Gennaro Granito Pignatelli di Belmonte (10 April 1851 - 16 February 1948) was an Italian Cardinal of the Roman Catholic Church and a prominent member of the Roman Curia.

==Biography==
Gennaro Granito Pignatelli di Belmonte was born in Naples. He was ordained a priest on 7 June 1879 in Naples. He worked in the archdiocese in various roles, amongst which as secretary to Archbishop Guglielmo Sanfelice D'Acquavella. He was appointed a domestic prelate to the Pope on 4 April 1884 and joined the Roman Curia in 1892, where he was attached to the Sacred Congregation for Extraordinary Ecclesiastical Affairs, concerned with foreign affairs of the Holy See. As attaché and counselor, he held posts in the Paris nunciature from 1893 to 1896.

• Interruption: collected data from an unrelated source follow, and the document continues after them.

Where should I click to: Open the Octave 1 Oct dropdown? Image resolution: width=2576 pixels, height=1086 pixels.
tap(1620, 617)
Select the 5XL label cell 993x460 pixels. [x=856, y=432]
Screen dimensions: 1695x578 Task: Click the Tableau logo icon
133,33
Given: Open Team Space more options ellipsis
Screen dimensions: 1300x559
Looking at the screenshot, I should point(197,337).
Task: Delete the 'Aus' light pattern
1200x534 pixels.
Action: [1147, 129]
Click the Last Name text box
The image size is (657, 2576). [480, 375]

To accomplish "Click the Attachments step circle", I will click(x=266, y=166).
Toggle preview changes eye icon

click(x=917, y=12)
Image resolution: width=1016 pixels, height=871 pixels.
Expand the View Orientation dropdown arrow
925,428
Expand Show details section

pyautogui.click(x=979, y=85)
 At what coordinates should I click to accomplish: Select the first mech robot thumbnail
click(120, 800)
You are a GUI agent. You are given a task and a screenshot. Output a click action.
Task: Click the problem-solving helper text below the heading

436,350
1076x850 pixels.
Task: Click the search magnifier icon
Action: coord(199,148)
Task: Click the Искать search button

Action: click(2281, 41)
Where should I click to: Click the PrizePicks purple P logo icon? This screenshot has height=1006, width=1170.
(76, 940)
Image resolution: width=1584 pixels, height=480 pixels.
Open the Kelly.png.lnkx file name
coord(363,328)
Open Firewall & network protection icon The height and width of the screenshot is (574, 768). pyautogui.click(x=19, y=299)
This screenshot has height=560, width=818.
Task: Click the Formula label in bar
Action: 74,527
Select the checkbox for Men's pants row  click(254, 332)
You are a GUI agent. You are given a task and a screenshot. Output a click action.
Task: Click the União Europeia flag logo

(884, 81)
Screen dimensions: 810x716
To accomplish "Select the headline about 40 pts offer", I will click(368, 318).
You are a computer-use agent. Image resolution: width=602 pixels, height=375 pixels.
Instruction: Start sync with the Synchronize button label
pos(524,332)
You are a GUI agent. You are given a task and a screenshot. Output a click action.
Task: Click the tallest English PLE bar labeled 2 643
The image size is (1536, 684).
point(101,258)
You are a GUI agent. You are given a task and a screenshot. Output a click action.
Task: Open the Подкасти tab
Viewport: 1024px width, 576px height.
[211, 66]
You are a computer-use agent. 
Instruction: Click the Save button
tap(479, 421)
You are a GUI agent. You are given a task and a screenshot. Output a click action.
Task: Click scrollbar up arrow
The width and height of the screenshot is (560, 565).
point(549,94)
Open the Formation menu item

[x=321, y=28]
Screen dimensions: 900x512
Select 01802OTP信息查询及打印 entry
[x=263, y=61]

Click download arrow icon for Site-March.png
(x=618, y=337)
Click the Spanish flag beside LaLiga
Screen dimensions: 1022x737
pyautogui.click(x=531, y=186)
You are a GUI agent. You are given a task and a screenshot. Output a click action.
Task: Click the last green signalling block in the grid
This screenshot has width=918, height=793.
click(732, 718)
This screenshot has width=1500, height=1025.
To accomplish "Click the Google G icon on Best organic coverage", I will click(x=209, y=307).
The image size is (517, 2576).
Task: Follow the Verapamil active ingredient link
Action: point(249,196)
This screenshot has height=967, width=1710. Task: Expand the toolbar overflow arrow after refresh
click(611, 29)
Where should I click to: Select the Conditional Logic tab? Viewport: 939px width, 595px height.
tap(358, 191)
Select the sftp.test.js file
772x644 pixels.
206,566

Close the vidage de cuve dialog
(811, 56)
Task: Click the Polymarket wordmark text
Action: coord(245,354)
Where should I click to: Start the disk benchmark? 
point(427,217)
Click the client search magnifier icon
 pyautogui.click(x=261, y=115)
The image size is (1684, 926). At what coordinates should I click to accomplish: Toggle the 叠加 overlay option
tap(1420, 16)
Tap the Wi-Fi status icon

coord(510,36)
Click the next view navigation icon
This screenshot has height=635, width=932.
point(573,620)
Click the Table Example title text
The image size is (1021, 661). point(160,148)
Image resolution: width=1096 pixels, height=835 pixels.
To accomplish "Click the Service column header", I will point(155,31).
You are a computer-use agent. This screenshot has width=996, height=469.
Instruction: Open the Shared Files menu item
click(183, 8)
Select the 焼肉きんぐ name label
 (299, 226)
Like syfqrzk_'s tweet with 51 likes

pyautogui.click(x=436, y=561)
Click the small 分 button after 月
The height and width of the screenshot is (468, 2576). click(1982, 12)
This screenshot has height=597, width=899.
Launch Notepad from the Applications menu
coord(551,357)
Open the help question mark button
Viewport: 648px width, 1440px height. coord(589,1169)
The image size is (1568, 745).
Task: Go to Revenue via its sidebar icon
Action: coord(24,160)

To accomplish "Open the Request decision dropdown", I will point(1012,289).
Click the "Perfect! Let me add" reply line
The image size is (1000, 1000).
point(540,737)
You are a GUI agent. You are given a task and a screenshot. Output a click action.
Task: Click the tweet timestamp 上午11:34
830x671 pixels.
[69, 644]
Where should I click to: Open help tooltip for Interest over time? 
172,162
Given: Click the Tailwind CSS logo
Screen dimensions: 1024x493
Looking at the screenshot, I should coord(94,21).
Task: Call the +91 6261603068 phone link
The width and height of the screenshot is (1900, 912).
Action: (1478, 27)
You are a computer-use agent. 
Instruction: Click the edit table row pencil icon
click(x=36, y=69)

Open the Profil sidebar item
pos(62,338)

In 1899, Granito Pignatelli di Belmonte was appointed Titular Archbishop of Edessa, consecrated by Mariano Rampolla, Cardinal Secretary of State, in Rome. Concurrently, he became nuncio to Belgium, later to Austria-Hungary (1904–1911). In 1909, the nuncio stood as godparent, representing Pope Pius X, to Don Carlos de Austria y de Borbón, son of Archduke Don Leopold Salvator of Habsburg-Lorraine and Infanta Doña Blanca de Borbón y de Borbón.

Pius X created him Cardinal-Priest in the Consistory of 27 November 1911, giving him the title of Santa Maria degli Angeli. In the same year he had been the papal envoy at the Coronation of George V. He was appointed a papal legate to the Eucharistic Congress of Lourdes on 12 July 1914. On 6 December 1915, he was promoted to Cardinal Bishop of Albano. From 4 December 1916 to 16 March 1919, he held the post of Camerlengo of the College of Cardinals. He was appointed a papal legate to the Eucharistic Congress of Palermo on 6 August 1924. On 15 February 1930, he was appointed vice-Dean of the College of Cardinals, becoming Dean on 9 July 1930, when he was appointed Cardinal Bishop of Ostia in 1930. On 14 July that year, the new Dean was also appointed Prefect of the Congregation of Ceremonies by Pope Pius XI.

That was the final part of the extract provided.